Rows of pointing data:
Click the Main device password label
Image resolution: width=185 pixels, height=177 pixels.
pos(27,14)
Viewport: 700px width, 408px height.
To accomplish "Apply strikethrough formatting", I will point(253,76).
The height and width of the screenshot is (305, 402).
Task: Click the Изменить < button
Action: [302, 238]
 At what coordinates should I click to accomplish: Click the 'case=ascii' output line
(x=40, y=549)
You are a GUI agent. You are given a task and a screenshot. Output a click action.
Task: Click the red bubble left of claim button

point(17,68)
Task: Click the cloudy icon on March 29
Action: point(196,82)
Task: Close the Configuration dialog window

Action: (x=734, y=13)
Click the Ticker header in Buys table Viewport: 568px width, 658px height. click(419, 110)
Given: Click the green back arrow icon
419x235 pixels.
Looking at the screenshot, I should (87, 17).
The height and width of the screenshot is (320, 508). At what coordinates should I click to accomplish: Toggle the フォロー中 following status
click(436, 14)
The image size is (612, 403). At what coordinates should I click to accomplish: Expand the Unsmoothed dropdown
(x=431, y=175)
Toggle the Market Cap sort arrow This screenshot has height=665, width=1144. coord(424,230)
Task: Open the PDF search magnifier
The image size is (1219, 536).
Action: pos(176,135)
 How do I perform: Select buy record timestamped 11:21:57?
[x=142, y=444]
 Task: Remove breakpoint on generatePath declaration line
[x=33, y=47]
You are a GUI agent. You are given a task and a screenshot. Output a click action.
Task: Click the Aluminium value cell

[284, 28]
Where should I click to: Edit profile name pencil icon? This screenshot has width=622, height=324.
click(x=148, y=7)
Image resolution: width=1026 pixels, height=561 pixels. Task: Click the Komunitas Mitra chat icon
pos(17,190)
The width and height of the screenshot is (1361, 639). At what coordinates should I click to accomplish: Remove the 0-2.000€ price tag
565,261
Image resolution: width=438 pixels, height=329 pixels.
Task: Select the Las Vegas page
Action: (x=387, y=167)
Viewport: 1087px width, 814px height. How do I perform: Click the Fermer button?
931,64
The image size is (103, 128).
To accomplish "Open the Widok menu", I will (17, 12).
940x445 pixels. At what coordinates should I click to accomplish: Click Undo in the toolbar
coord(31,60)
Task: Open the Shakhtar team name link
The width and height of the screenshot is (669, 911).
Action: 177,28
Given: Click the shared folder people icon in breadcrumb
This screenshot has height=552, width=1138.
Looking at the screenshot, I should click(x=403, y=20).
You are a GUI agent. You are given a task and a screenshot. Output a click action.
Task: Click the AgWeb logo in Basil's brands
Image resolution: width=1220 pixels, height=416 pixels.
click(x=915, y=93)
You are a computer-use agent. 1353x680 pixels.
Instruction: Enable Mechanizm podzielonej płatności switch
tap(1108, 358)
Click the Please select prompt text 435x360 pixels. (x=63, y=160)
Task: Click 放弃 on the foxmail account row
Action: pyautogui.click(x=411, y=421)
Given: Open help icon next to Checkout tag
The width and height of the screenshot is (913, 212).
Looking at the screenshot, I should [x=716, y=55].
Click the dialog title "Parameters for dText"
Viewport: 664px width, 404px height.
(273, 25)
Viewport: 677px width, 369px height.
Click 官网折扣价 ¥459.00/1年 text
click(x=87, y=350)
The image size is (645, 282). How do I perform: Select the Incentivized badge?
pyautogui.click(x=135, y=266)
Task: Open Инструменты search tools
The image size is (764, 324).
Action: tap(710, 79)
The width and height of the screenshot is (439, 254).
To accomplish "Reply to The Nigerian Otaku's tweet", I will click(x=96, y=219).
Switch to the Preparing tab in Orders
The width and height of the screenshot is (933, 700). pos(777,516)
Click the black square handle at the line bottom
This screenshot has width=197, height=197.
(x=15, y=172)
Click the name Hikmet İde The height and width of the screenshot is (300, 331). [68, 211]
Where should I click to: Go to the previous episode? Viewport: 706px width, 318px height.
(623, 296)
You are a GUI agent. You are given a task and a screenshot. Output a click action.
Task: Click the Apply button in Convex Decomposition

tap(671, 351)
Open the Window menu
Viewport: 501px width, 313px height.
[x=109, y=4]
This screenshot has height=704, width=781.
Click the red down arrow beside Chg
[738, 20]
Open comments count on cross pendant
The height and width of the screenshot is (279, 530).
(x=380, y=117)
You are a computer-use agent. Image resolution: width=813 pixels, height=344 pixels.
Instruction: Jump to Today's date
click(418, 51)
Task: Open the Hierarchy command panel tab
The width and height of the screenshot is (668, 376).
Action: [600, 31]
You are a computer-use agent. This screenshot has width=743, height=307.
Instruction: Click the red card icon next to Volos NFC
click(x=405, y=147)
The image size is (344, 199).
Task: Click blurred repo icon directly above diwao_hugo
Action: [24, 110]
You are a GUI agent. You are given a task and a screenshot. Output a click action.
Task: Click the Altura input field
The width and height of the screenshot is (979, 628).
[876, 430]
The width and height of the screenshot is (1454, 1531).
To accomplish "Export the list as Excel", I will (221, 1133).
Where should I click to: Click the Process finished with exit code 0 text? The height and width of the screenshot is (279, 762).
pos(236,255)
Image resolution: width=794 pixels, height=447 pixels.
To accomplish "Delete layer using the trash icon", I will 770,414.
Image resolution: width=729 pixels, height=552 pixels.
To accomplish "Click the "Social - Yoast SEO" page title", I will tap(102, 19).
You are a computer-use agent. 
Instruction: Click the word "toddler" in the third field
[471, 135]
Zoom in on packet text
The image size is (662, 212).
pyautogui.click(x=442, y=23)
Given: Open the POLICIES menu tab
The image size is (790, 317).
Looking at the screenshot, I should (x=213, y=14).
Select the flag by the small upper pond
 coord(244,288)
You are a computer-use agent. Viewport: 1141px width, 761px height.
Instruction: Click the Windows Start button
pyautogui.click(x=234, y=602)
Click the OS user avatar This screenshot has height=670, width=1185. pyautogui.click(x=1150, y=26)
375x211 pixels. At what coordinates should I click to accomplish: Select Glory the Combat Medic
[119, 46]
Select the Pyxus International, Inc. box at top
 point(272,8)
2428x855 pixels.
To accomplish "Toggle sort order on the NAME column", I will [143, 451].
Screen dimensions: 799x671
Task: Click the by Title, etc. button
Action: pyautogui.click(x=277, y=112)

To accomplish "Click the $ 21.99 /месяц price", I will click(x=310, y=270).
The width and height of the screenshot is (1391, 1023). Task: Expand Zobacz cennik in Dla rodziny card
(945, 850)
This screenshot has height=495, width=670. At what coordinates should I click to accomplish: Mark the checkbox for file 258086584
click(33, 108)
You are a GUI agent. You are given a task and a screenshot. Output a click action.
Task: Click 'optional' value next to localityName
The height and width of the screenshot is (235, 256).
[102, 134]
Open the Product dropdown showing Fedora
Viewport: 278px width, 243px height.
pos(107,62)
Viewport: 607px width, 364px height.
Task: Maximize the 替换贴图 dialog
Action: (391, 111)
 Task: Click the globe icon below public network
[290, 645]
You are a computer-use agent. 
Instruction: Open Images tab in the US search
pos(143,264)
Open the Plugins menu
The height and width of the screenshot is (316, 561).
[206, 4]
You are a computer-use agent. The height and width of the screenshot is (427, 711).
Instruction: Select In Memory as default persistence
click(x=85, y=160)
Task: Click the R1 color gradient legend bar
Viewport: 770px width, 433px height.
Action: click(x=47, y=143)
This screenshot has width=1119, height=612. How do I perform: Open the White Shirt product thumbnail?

__PROBLEM REQUIREMENTS__.
Please convert the lines above into a numbered list, leaving out the blank lines.

__THE OUTPUT__.
1. Click the Main device password label
2. Image resolution: width=185 pixels, height=177 pixels.
3. pos(27,14)
4. Viewport: 700px width, 408px height.
5. To accomplish "Apply strikethrough formatting", I will point(253,76).
6. The height and width of the screenshot is (305, 402).
7. Task: Click the Изменить < button
8. Action: [302, 238]
9.  At what coordinates should I click to accomplish: Click the 'case=ascii' output line
10. (x=40, y=549)
11. You are a GUI agent. You are given a task and a screenshot. Output a click action.
12. Task: Click the red bubble left of claim button
13. point(17,68)
14. Task: Click the cloudy icon on March 29
15. Action: point(196,82)
16. Task: Close the Configuration dialog window
17. Action: (x=734, y=13)
18. Click the Ticker header in Buys table Viewport: 568px width, 658px height. click(419, 110)
19. Given: Click the green back arrow icon
20. 419x235 pixels.
21. Looking at the screenshot, I should (87, 17).
22. The height and width of the screenshot is (320, 508). At what coordinates should I click to accomplish: Toggle the フォロー中 following status
23. click(436, 14)
24. The image size is (612, 403). At what coordinates should I click to accomplish: Expand the Unsmoothed dropdown
25. (x=431, y=175)
26. Toggle the Market Cap sort arrow This screenshot has height=665, width=1144. coord(424,230)
27. Task: Open the PDF search magnifier
28. The image size is (1219, 536).
29. Action: pos(176,135)
30.  How do I perform: Select buy record timestamped 11:21:57?
31. [x=142, y=444]
32.  Task: Remove breakpoint on generatePath declaration line
33. [x=33, y=47]
34. You are a GUI agent. You are given a task and a screenshot. Output a click action.
35. Task: Click the Aluminium value cell
36. [284, 28]
37. Where should I click to: Edit profile name pencil icon? This screenshot has width=622, height=324.
38. click(x=148, y=7)
39. Image resolution: width=1026 pixels, height=561 pixels. Task: Click the Komunitas Mitra chat icon
40. pos(17,190)
41. The width and height of the screenshot is (1361, 639). At what coordinates should I click to accomplish: Remove the 0-2.000€ price tag
42. 565,261
43. Image resolution: width=438 pixels, height=329 pixels.
44. Task: Select the Las Vegas page
45. Action: (x=387, y=167)
46. Viewport: 1087px width, 814px height. How do I perform: Click the Fermer button?
47. 931,64
48. The image size is (103, 128).
49. To accomplish "Open the Widok menu", I will (17, 12).
50. 940x445 pixels. At what coordinates should I click to accomplish: Click Undo in the toolbar
51. coord(31,60)
52. Task: Open the Shakhtar team name link
53. The width and height of the screenshot is (669, 911).
54. Action: 177,28
55. Given: Click the shared folder people icon in breadcrumb
56. This screenshot has height=552, width=1138.
57. Looking at the screenshot, I should click(x=403, y=20).
58. You are a GUI agent. You are given a task and a screenshot. Output a click action.
59. Task: Click the AgWeb logo in Basil's brands
60. Image resolution: width=1220 pixels, height=416 pixels.
61. click(x=915, y=93)
62. You are a computer-use agent. 1353x680 pixels.
63. Instruction: Enable Mechanizm podzielonej płatności switch
64. tap(1108, 358)
65. Click the Please select prompt text 435x360 pixels. (x=63, y=160)
66. Task: Click 放弃 on the foxmail account row
67. Action: pyautogui.click(x=411, y=421)
68. Given: Open help icon next to Checkout tag
69. The width and height of the screenshot is (913, 212).
70. Looking at the screenshot, I should [x=716, y=55].
71. Click the dialog title "Parameters for dText"
72. Viewport: 664px width, 404px height.
73. (273, 25)
74. Viewport: 677px width, 369px height.
75. Click 官网折扣价 ¥459.00/1年 text
76. click(x=87, y=350)
77. The image size is (645, 282). How do I perform: Select the Incentivized badge?
78. pyautogui.click(x=135, y=266)
79. Task: Open Инструменты search tools
80. The image size is (764, 324).
81. Action: tap(710, 79)
82. The width and height of the screenshot is (439, 254).
83. To accomplish "Reply to The Nigerian Otaku's tweet", I will click(x=96, y=219).
84. Switch to the Preparing tab in Orders
85. The width and height of the screenshot is (933, 700). pos(777,516)
86. Click the black square handle at the line bottom
87. This screenshot has width=197, height=197.
88. (x=15, y=172)
89. Click the name Hikmet İde The height and width of the screenshot is (300, 331). [68, 211]
90. Where should I click to: Go to the previous episode? Viewport: 706px width, 318px height.
91. (623, 296)
92. You are a GUI agent. You are given a task and a screenshot. Output a click action.
93. Task: Click the Apply button in Convex Decomposition
94. tap(671, 351)
95. Open the Window menu
96. Viewport: 501px width, 313px height.
97. [x=109, y=4]
98. This screenshot has height=704, width=781.
99. Click the red down arrow beside Chg
100. [738, 20]
101. Open comments count on cross pendant
102. The height and width of the screenshot is (279, 530).
103. (x=380, y=117)
104. You are a computer-use agent. Image resolution: width=813 pixels, height=344 pixels.
105. Instruction: Jump to Today's date
106. click(418, 51)
107. Task: Open the Hierarchy command panel tab
108. The width and height of the screenshot is (668, 376).
109. Action: [600, 31]
110. You are a computer-use agent. This screenshot has width=743, height=307.
111. Instruction: Click the red card icon next to Volos NFC
112. click(x=405, y=147)
113. The image size is (344, 199).
114. Task: Click blurred repo icon directly above diwao_hugo
115. Action: [24, 110]
116. You are a GUI agent. You are given a task and a screenshot. Output a click action.
117. Task: Click the Altura input field
118. The width and height of the screenshot is (979, 628).
119. [876, 430]
120. The width and height of the screenshot is (1454, 1531).
121. To accomplish "Export the list as Excel", I will (221, 1133).
122. Where should I click to: Click the Process finished with exit code 0 text? The height and width of the screenshot is (279, 762).
123. pos(236,255)
124. Image resolution: width=794 pixels, height=447 pixels.
125. To accomplish "Delete layer using the trash icon", I will 770,414.
126. Image resolution: width=729 pixels, height=552 pixels.
127. To accomplish "Click the "Social - Yoast SEO" page title", I will tap(102, 19).
128. You are a computer-use agent. 
129. Instruction: Click the word "toddler" in the third field
130. [471, 135]
131. Zoom in on packet text
132. The image size is (662, 212).
133. pyautogui.click(x=442, y=23)
134. Given: Open the POLICIES menu tab
135. The image size is (790, 317).
136. Looking at the screenshot, I should (x=213, y=14).
137. Select the flag by the small upper pond
138.  coord(244,288)
139. You are a computer-use agent. Viewport: 1141px width, 761px height.
140. Instruction: Click the Windows Start button
141. pyautogui.click(x=234, y=602)
142. Click the OS user avatar This screenshot has height=670, width=1185. pyautogui.click(x=1150, y=26)
143. 375x211 pixels. At what coordinates should I click to accomplish: Select Glory the Combat Medic
144. [119, 46]
145. Select the Pyxus International, Inc. box at top
146.  point(272,8)
147. 2428x855 pixels.
148. To accomplish "Toggle sort order on the NAME column", I will [143, 451].
149. Screen dimensions: 799x671
150. Task: Click the by Title, etc. button
151. Action: pyautogui.click(x=277, y=112)
152. To accomplish "Click the $ 21.99 /месяц price", I will click(x=310, y=270).
153. The width and height of the screenshot is (1391, 1023). Task: Expand Zobacz cennik in Dla rodziny card
154. (945, 850)
155. This screenshot has height=495, width=670. At what coordinates should I click to accomplish: Mark the checkbox for file 258086584
156. click(33, 108)
157. You are a GUI agent. You are given a task and a screenshot. Output a click action.
158. Task: Click 'optional' value next to localityName
159. The height and width of the screenshot is (235, 256).
160. [102, 134]
161. Open the Product dropdown showing Fedora
162. Viewport: 278px width, 243px height.
163. pos(107,62)
164. Viewport: 607px width, 364px height.
165. Task: Maximize the 替换贴图 dialog
166. Action: (391, 111)
167.  Task: Click the globe icon below public network
168. [290, 645]
169. You are a computer-use agent. 
170. Instruction: Open Images tab in the US search
171. pos(143,264)
172. Open the Plugins menu
173. The height and width of the screenshot is (316, 561).
174. [206, 4]
175. You are a computer-use agent. The height and width of the screenshot is (427, 711).
176. Instruction: Select In Memory as default persistence
177. click(x=85, y=160)
178. Task: Click the R1 color gradient legend bar
179. Viewport: 770px width, 433px height.
180. Action: click(x=47, y=143)
181. This screenshot has width=1119, height=612. How do I perform: Open the White Shirt product thumbnail?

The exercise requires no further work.